**Exercise directions**
From the data that follows, print exactly the lines starting at the one containing "Motori (36, 52)" and ending at the one containing "Heritage (709, 206)"; include both of them and nothing more.

**Task inputs**
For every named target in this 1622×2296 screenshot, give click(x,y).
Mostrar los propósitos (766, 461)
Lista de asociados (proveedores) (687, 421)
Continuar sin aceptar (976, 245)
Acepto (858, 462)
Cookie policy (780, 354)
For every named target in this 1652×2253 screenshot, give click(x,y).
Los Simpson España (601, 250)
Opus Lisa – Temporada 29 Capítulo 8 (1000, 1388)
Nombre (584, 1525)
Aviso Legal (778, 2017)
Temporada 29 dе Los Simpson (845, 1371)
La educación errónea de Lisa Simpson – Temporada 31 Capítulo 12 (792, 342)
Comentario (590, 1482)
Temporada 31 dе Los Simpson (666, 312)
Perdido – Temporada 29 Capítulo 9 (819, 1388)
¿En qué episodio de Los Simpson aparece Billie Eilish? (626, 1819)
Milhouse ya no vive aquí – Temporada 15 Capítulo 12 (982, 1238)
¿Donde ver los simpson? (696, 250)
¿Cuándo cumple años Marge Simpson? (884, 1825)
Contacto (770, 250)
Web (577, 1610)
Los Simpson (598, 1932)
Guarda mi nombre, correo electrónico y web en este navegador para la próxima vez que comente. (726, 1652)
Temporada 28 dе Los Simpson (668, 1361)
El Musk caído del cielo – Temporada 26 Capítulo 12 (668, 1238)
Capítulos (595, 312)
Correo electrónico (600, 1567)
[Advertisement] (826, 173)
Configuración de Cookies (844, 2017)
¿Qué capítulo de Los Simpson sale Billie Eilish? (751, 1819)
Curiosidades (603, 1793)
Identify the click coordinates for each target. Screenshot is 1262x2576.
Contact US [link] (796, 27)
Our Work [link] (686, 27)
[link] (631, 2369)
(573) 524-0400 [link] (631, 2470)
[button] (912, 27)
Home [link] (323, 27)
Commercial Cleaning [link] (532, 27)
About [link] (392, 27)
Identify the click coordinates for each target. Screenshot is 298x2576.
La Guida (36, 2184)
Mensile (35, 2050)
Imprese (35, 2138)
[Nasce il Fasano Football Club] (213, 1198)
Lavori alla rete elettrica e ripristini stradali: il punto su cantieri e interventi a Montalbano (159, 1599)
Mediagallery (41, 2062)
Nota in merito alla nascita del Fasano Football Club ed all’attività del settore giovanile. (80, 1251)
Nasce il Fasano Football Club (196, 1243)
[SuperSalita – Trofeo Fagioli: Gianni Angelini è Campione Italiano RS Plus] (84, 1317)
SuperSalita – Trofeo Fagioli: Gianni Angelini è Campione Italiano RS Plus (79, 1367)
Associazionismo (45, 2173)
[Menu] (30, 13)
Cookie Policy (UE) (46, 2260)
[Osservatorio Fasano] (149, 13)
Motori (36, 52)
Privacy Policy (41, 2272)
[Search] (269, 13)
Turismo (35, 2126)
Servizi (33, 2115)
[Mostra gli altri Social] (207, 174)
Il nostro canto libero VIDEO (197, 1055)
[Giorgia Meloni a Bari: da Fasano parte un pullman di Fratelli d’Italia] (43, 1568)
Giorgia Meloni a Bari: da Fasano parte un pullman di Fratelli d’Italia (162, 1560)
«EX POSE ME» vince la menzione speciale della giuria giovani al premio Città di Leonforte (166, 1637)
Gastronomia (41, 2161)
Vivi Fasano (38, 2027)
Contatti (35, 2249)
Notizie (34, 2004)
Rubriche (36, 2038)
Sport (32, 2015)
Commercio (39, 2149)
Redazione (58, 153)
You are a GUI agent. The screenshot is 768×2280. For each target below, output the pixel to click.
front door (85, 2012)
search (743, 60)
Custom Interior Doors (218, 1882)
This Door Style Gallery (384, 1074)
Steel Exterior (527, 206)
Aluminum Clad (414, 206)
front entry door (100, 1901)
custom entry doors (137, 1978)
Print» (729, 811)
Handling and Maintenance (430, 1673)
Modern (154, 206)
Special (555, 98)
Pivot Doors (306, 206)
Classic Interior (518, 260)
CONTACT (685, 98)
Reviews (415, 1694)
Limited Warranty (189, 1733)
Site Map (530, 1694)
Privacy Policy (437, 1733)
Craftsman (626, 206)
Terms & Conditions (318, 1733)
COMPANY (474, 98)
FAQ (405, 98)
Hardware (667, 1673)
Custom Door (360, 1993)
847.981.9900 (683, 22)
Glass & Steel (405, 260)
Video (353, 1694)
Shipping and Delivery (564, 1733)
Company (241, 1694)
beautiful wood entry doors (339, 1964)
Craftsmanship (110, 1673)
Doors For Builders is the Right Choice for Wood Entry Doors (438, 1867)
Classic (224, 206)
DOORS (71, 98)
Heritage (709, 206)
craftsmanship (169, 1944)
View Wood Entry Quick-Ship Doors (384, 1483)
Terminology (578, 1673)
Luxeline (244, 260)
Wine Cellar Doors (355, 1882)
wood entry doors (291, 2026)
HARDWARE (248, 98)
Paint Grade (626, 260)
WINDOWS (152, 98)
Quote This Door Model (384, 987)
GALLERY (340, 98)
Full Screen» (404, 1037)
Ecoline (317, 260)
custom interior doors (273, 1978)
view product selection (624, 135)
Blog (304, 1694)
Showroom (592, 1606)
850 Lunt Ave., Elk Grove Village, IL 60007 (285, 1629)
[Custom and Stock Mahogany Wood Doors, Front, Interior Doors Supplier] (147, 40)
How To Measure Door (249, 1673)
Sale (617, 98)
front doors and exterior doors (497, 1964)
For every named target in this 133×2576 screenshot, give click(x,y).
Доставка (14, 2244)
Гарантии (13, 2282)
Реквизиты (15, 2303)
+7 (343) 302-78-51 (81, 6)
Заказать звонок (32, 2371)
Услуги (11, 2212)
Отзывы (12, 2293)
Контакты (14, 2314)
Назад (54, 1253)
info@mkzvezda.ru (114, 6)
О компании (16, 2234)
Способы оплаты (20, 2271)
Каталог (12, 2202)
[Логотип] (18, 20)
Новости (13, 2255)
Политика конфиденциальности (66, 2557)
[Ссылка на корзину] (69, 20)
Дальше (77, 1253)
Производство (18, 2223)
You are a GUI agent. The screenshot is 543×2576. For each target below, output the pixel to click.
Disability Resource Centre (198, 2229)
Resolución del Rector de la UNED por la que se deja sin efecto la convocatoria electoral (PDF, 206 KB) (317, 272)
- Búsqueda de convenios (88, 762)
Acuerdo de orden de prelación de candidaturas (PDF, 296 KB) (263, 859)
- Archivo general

**Expected answer**
Motori (36, 52)
Privacy Policy (41, 2272)
[Search] (269, 13)
Turismo (35, 2126)
Servizi (33, 2115)
[Mostra gli altri Social] (207, 174)
Il nostro canto libero VIDEO (197, 1055)
[Giorgia Meloni a Bari: da Fasano parte un pullman di Fratelli d’Italia] (43, 1568)
Giorgia Meloni a Bari: da Fasano parte un pullman di Fratelli d’Italia (162, 1560)
«EX POSE ME» vince la menzione speciale della giuria giovani al premio Città di Leonforte (166, 1637)
Gastronomia (41, 2161)
Vivi Fasano (38, 2027)
Contatti (35, 2249)
Notizie (34, 2004)
Rubriche (36, 2038)
Sport (32, 2015)
Commercio (39, 2149)
Redazione (58, 153)
You are a GUI agent. The screenshot is 768×2280. For each target below, output the pixel to click.
front door (85, 2012)
search (743, 60)
Custom Interior Doors (218, 1882)
This Door Style Gallery (384, 1074)
Steel Exterior (527, 206)
Aluminum Clad (414, 206)
front entry door (100, 1901)
custom entry doors (137, 1978)
Print» (729, 811)
Handling and Maintenance (430, 1673)
Modern (154, 206)
Special (555, 98)
Pivot Doors (306, 206)
Classic Interior (518, 260)
CONTACT (685, 98)
Reviews (415, 1694)
Limited Warranty (189, 1733)
Site Map (530, 1694)
Privacy Policy (437, 1733)
Craftsman (626, 206)
Terms & Conditions (318, 1733)
COMPANY (474, 98)
FAQ (405, 98)
Hardware (667, 1673)
Custom Door (360, 1993)
847.981.9900 (683, 22)
Glass & Steel (405, 260)
Video (353, 1694)
Shipping and Delivery (564, 1733)
Company (241, 1694)
beautiful wood entry doors (339, 1964)
Craftsmanship (110, 1673)
Doors For Builders is the Right Choice for Wood Entry Doors (438, 1867)
Classic (224, 206)
DOORS (71, 98)
Heritage (709, 206)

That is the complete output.